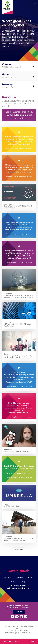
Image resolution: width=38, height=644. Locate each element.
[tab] (19, 641)
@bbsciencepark (24, 227)
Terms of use (14, 630)
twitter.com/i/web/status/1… (21, 230)
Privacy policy (24, 630)
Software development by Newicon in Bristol (19, 633)
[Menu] (35, 3)
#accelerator (22, 139)
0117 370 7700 (20, 586)
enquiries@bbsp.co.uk (21, 588)
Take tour (19, 612)
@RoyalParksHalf (12, 167)
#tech (15, 139)
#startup (30, 139)
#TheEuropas (20, 142)
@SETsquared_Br (25, 137)
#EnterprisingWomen (24, 375)
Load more (19, 549)
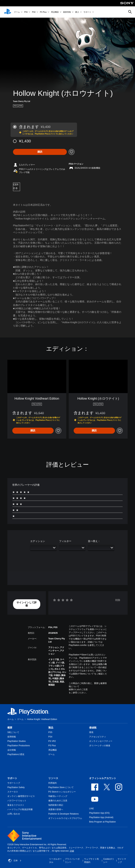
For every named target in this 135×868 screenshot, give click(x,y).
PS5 (26, 12)
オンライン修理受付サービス (21, 796)
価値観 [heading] (93, 727)
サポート (87, 12)
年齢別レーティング (58, 796)
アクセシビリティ (97, 737)
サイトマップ (122, 861)
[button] (27, 604)
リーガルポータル (55, 861)
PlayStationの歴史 (16, 754)
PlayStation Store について (61, 787)
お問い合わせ (14, 814)
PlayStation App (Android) (101, 817)
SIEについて (13, 732)
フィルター (65, 541)
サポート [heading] (12, 778)
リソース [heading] (53, 778)
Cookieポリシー (108, 861)
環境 (91, 732)
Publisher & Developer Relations (63, 814)
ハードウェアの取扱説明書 (20, 809)
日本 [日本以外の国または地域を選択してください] (15, 861)
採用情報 (11, 737)
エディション (38, 541)
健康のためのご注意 (78, 689)
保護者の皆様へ (56, 809)
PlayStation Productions (18, 745)
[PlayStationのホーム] (7, 12)
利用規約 (52, 783)
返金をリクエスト (16, 805)
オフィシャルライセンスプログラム (65, 818)
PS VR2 (52, 741)
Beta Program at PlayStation (102, 822)
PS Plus (43, 12)
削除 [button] (118, 600)
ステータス (12, 792)
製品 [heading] (51, 727)
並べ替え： (94, 541)
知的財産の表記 (56, 805)
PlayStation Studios (16, 741)
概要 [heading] (10, 727)
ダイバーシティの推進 (99, 745)
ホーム (10, 719)
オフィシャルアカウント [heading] (102, 778)
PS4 (34, 12)
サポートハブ (14, 783)
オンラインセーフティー (100, 741)
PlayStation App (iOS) (99, 813)
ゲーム (17, 12)
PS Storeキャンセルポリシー (62, 792)
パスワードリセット (17, 801)
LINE (91, 808)
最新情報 (67, 12)
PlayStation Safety (16, 787)
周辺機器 (55, 12)
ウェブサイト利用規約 (91, 861)
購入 (77, 12)
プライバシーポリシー (72, 861)
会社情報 (11, 750)
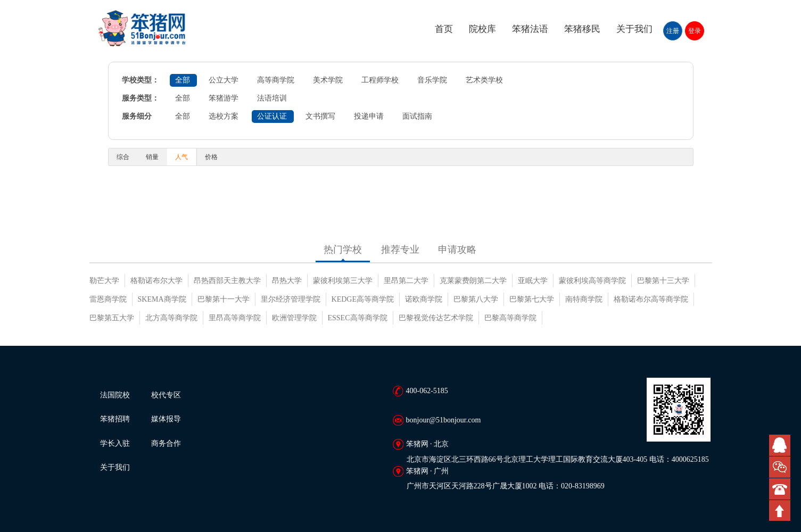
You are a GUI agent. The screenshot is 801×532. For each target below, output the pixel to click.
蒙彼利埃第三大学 (343, 280)
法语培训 (272, 98)
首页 (444, 29)
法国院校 (115, 395)
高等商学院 (276, 80)
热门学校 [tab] (343, 250)
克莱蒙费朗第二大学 (473, 280)
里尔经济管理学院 (291, 299)
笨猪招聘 (115, 419)
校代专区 (166, 395)
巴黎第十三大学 (663, 280)
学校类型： (141, 80)
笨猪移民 (582, 29)
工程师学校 (380, 80)
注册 (673, 31)
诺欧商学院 (424, 299)
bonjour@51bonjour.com (443, 420)
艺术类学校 (484, 80)
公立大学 (224, 80)
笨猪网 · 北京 (427, 444)
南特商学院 (584, 299)
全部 (183, 80)
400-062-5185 (427, 390)
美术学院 (328, 80)
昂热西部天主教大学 (227, 280)
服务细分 (137, 116)
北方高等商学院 (171, 318)
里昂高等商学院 (235, 318)
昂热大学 (287, 280)
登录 (695, 31)
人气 (181, 157)
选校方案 (224, 116)
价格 (211, 157)
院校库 (482, 29)
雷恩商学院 (108, 299)
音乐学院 (432, 80)
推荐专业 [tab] (400, 250)
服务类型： (141, 98)
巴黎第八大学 (476, 299)
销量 (152, 157)
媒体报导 (166, 419)
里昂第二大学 (406, 280)
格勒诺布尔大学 (156, 280)
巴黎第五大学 (112, 318)
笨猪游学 (224, 98)
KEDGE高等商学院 (362, 299)
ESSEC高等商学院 (358, 318)
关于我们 (634, 29)
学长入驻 (115, 443)
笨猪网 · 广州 (427, 471)
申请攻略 (457, 250)
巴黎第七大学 (532, 299)
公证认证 (272, 116)
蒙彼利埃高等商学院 (592, 280)
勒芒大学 (104, 280)
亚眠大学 (533, 280)
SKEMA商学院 (162, 299)
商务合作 (166, 443)
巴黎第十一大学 (224, 299)
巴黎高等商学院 (510, 318)
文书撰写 (320, 116)
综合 (123, 157)
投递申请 (369, 116)
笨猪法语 (530, 29)
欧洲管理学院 (294, 318)
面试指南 (417, 116)
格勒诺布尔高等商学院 (651, 299)
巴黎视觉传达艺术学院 (436, 318)
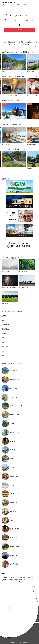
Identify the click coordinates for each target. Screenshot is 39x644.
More (36, 47)
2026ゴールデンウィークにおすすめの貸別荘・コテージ (17, 52)
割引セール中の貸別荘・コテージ (11, 101)
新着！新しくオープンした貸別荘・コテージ (14, 76)
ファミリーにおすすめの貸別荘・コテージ (13, 149)
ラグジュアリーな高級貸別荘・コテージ (13, 125)
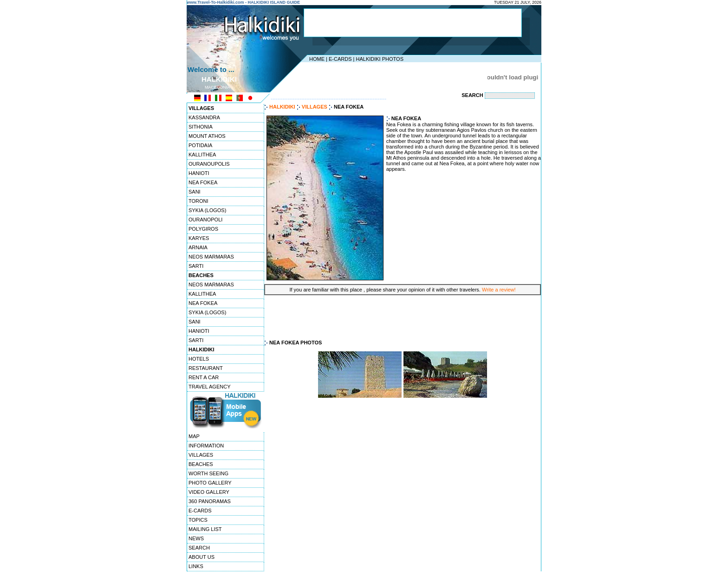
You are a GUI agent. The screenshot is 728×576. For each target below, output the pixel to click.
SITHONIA (201, 127)
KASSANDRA (204, 117)
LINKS (196, 566)
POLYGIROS (203, 229)
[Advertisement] (413, 23)
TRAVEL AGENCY (209, 387)
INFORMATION (206, 446)
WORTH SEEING (208, 473)
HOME (317, 59)
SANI (195, 192)
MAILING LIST (205, 529)
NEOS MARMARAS (211, 257)
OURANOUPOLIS (209, 164)
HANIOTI (199, 173)
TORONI (198, 201)
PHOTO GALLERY (210, 483)
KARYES (199, 238)
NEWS (196, 538)
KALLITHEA (202, 155)
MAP (194, 436)
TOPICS (198, 520)
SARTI (196, 266)
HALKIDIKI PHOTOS (379, 59)
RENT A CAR (203, 377)
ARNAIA (198, 247)
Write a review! (499, 290)
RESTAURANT (206, 368)
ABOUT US (202, 557)
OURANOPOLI (205, 220)
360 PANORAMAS (209, 501)
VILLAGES (201, 455)
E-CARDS (340, 59)
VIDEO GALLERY (209, 492)
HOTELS (199, 359)
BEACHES (201, 464)
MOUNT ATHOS (207, 136)
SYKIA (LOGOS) (207, 210)
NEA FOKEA (203, 182)
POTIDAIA (200, 145)
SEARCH (199, 548)
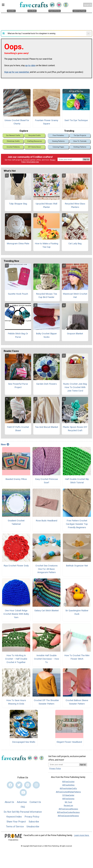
* * * * *
Given request> Rewrite all of the items above with "Load more" replaced by "Show more" wherever it occurs, leaving every other part unchanged. Omit the pictures from your answer.

Answer for this exercise>
Image resolution: width=38, height=644. Locate each element.
[tab] (19, 641)
@bbsciencepark (24, 227)
Terms of use (14, 630)
twitter.com/i/web/status/1… (21, 230)
Privacy policy (24, 630)
Software development by Newicon in Bristol (19, 633)
[Menu] (35, 3)
#accelerator (22, 139)
0117 370 7700 (20, 586)
enquiries@bbsp.co.uk (21, 588)
Take tour (19, 612)
@RoyalParksHalf (12, 167)
#tech (15, 139)
#startup (30, 139)
#TheEuropas (20, 142)
@SETsquared_Br (25, 137)
#EnterprisingWomen (24, 375)
Show more (19, 549)
For every named target in this 135×868 screenshot, give click(x,y).
PS5 (26, 12)
オンライン修理受付サービス (21, 796)
価値観 [heading] (93, 727)
サポート (87, 12)
年齢別レーティング (58, 796)
アクセシビリティ (97, 737)
サイトマップ (122, 861)
[button] (27, 604)
リーガルポータル (55, 861)
PlayStationの歴史 (16, 754)
PlayStation Store について (61, 787)
お問い合わせ (14, 814)
PlayStation App (Android) (101, 817)
SIEについて (13, 732)
フィルター (65, 541)
サポート [heading] (12, 778)
リソース [heading] (53, 778)
Cookieポリシー (108, 861)
環境 (91, 732)
Publisher & Developer Relations (63, 814)
ハードウェアの取扱説明書 (20, 809)
日本 [日本以外の国または地域を選択してください] (15, 861)
採用情報 (11, 737)
エディション (38, 541)
健康のためのご注意 (78, 689)
保護者の皆様へ (56, 809)
PlayStation Productions (18, 745)
[PlayStationのホーム] (7, 12)
利用規約 (52, 783)
返金をリクエスト (16, 805)
オフィシャルライセンスプログラム (65, 818)
PS VR2 (52, 741)
Beta Program at PlayStation (102, 822)
PS Plus (43, 12)
削除 [button] (118, 600)
ステータス (12, 792)
製品 [heading] (51, 727)
並べ替え： (94, 541)
知的財産の表記 (56, 805)
PlayStation Studios (16, 741)
概要 [heading] (10, 727)
ダイバーシティの推進 (99, 745)
ホーム (10, 719)
オフィシャルアカウント [heading] (102, 778)
PS4 (34, 12)
サポートハブ (14, 783)
オンラインセーフティー (100, 741)
PlayStation App (iOS) (99, 813)
ゲーム (17, 12)
PS Storeキャンセルポリシー (62, 792)
パスワードリセット (17, 801)
LINE (91, 808)
最新情報 (67, 12)
PlayStation Safety (16, 787)
周辺機器 (55, 12)
ウェブサイト利用規約 (91, 861)
購入 (77, 12)
プライバシーポリシー (72, 861)
会社情報 (11, 750)
You are a GUI agent. The screenshot is 801×532. For each target below, output the pixel to click.
蒙彼利埃第三大学 (343, 280)
法语培训 (272, 98)
首页 (444, 29)
法国院校 (115, 395)
高等商学院 (276, 80)
热门学校 [tab] (343, 250)
克莱蒙费朗第二大学 (473, 280)
里尔经济管理学院 (291, 299)
笨猪招聘 (115, 419)
校代专区 (166, 395)
巴黎第十三大学 (663, 280)
学校类型： (141, 80)
笨猪移民 (582, 29)
工程师学校 (380, 80)
注册 (673, 31)
诺欧商学院 (424, 299)
bonjour@51bonjour.com (443, 420)
艺术类学校 (484, 80)
公立大学 (224, 80)
笨猪网 · 北京 (427, 444)
南特商学院 (584, 299)
全部 (183, 80)
400-062-5185 (427, 390)
美术学院 (328, 80)
昂热西部天主教大学 (227, 280)
服务细分 (137, 116)
北方高等商学院 (171, 318)
里昂高等商学院 (235, 318)
昂热大学 (287, 280)
登录 (695, 31)
人气 (181, 157)
选校方案 (224, 116)
价格 (211, 157)
院校库 (482, 29)
雷恩商学院 (108, 299)
音乐学院 (432, 80)
推荐专业 [tab] (400, 250)
服务类型： (141, 98)
巴黎第八大学 (476, 299)
销量 (152, 157)
媒体报导 (166, 419)
里昂第二大学 (406, 280)
格勒诺布尔大学 (156, 280)
巴黎第五大学 (112, 318)
笨猪游学 (224, 98)
KEDGE高等商学院 (362, 299)
ESSEC高等商学院 (358, 318)
关于我们 (634, 29)
学长入驻 (115, 443)
笨猪网 · 广州 (427, 471)
申请攻略 (457, 250)
巴黎第七大学 (532, 299)
公证认证 (272, 116)
蒙彼利埃高等商学院 (592, 280)
勒芒大学 (104, 280)
亚眠大学 (533, 280)
SKEMA商学院 (162, 299)
商务合作 (166, 443)
巴黎第十一大学 (224, 299)
巴黎高等商学院 (510, 318)
文书撰写 (320, 116)
综合 (123, 157)
投递申请 (369, 116)
笨猪法语 (530, 29)
欧洲管理学院 (294, 318)
面试指南 (417, 116)
格勒诺布尔高等商学院 (651, 299)
巴黎视觉传达艺术学院 (436, 318)
Identify the click coordinates for each target. Screenshot is 39x644.
More (36, 47)
2026ゴールデンウィークにおすすめの貸別荘・コテージ (17, 52)
割引セール中の貸別荘・コテージ (11, 101)
新着！新しくオープンした貸別荘・コテージ (14, 76)
ファミリーにおすすめの貸別荘・コテージ (13, 149)
ラグジュアリーな高級貸別荘・コテージ (13, 125)
You are a GUI agent. The screenshot is 728×576. For each target below, output the pixel to click.
SITHONIA (201, 127)
KASSANDRA (204, 117)
LINKS (196, 566)
POLYGIROS (203, 229)
[Advertisement] (413, 23)
TRAVEL AGENCY (209, 387)
INFORMATION (206, 446)
WORTH SEEING (208, 473)
HOME (317, 59)
SANI (195, 192)
MAILING LIST (205, 529)
NEOS MARMARAS (211, 257)
OURANOUPOLIS (209, 164)
HANIOTI (199, 173)
TORONI (198, 201)
PHOTO GALLERY (210, 483)
KARYES (199, 238)
NEWS (196, 538)
KALLITHEA (202, 155)
MAP (194, 436)
TOPICS (198, 520)
SARTI (196, 266)
HALKIDIKI PHOTOS (379, 59)
RENT A CAR (203, 377)
ARNAIA (198, 247)
Write a review! (499, 290)
RESTAURANT (206, 368)
ABOUT US (202, 557)
OURANOPOLI (205, 220)
360 PANORAMAS (209, 501)
VILLAGES (201, 455)
E-CARDS (340, 59)
VIDEO GALLERY (209, 492)
HOTELS (199, 359)
BEACHES (201, 464)
MOUNT ATHOS (207, 136)
SYKIA (LOGOS) (207, 210)
NEA FOKEA (203, 182)
POTIDAIA (200, 145)
SEARCH (199, 548)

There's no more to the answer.